When I read the introduction to this book by Bell Hooks, I was immediately reminded of an anecdote from a friend of mine, also a teacher. She had been at a staff training day, and they had all been asked the question, ‘what is the most important thing in teaching to you?’ She answered ‘love’, and was met with a negative response from the other participants. It’s interesting to note that love can mean so many different things, perhaps it has the most variety of meanings of any english word. When I was studying Qigong, the Chinese had many different words for the positive and negative emotions associated with different organs in the body, but the english word ‘love’ was used to translate many different words in Chinese.
Hooks addresses this lack of verbal expressions for the nuanced meanings of love, in the introduction on Grace. Perhaps the absence of vocabulary, of more than one word to describe all the variations of love, is what leads to the cynicism and the “pervasive feeling that love cannot be found”. More and more, we hear about people having a ‘love language’, that is to supplement a lack of language with other transmissions of information or expressions of needs and desires to better describe our longing for love, for the variation we want. She goes on to describe cynicism as ‘the great mask of the disappointed and betrayed heart.” Perhaps this is why the supplements for language, the love language that is non verbal, becomes so important. It is an indicator of safety, of comprehension of an individual identity and their relevant needs. Is teaching a love language in of itself, or do we each have a different way to offer safety, and love, within our different styles of teaching?
To relate this to teaching, is to acknowledge that we must feel safe before we can begin to learn. This has become very apparent in the pandemic, where students would feel unsafe for many reasons due to the increased stresses they were and are going through before they can begin to learn. The student who gets stopped and searched by police at Elephant and Castle before coming into LCC, cannot pay attention to the content of a tutorial. Instead, we speak about what they have gone through, I invite them to take this as a pause, to reframe for the next class. I offer to write notes on their dissertation, so that they can read it laster when they are able to focus. What I really mean is, when they are able to feel safe, and therefore they can allow their brain to move from fight, flight, freeze and begin to absorb information in the manner they need to for studying.
I noticed in class this week, that a student is able to participate more, as I offer to begin the class contributions to discussion with my own example, and eventually she offered her own contribution.

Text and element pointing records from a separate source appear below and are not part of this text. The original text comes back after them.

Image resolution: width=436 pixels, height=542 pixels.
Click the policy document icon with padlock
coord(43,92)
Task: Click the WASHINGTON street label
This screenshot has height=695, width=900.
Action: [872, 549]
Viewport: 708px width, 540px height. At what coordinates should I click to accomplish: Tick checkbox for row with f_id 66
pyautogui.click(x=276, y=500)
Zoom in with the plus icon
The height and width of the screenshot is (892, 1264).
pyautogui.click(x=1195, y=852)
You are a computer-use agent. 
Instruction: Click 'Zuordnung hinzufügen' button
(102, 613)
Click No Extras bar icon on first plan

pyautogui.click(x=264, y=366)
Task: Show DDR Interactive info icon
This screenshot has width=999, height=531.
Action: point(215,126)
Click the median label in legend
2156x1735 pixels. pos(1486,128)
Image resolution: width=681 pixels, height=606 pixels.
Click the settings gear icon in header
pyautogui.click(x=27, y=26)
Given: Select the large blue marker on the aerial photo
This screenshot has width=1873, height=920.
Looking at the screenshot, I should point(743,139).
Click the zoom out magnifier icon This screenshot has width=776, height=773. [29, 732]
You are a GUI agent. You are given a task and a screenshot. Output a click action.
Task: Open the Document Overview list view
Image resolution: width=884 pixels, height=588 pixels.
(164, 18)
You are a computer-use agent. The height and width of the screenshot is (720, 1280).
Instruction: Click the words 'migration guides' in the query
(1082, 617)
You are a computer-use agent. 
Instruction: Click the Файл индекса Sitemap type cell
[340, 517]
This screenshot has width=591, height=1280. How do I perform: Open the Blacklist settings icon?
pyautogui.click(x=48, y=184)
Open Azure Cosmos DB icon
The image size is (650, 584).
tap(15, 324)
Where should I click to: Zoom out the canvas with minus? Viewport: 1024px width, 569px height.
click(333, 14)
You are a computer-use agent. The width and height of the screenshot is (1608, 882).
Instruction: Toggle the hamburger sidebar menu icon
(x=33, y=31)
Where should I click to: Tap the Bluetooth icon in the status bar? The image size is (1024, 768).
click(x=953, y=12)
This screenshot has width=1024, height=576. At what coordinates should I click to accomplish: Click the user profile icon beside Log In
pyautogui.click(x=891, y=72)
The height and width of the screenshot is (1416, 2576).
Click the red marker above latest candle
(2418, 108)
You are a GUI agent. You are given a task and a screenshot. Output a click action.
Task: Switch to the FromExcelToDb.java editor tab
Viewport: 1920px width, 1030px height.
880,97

It’s an incremental process, sometimes, that builds with the balance of individual time in tutorials and the holding of space for each student, and the whole cohort.
Within this continuous effort, where is the love language for staff? How do we find ways to be gentle and create a safe space for ourselves? Over the past few years, there has been so many difficulties in the department, and REST is something of a four letter word. I’ve noticed that boundaries play such an important role in creating this safety, and it’s clear that those who think boundaries are unnecessary are often already made to feel safe by privilege, challenged by them or reluctant to be seen as a ‘bad cop’. However, its the clarity of boundaries that creates any safe space, physically or mentally, and this practice, when continually supported, allows for the exploration and openness need for learning. This is, perhaps, my love language in teaching, to hold space and clarify boundaries, so that the students who are most at risk of feeling unsafe can participate.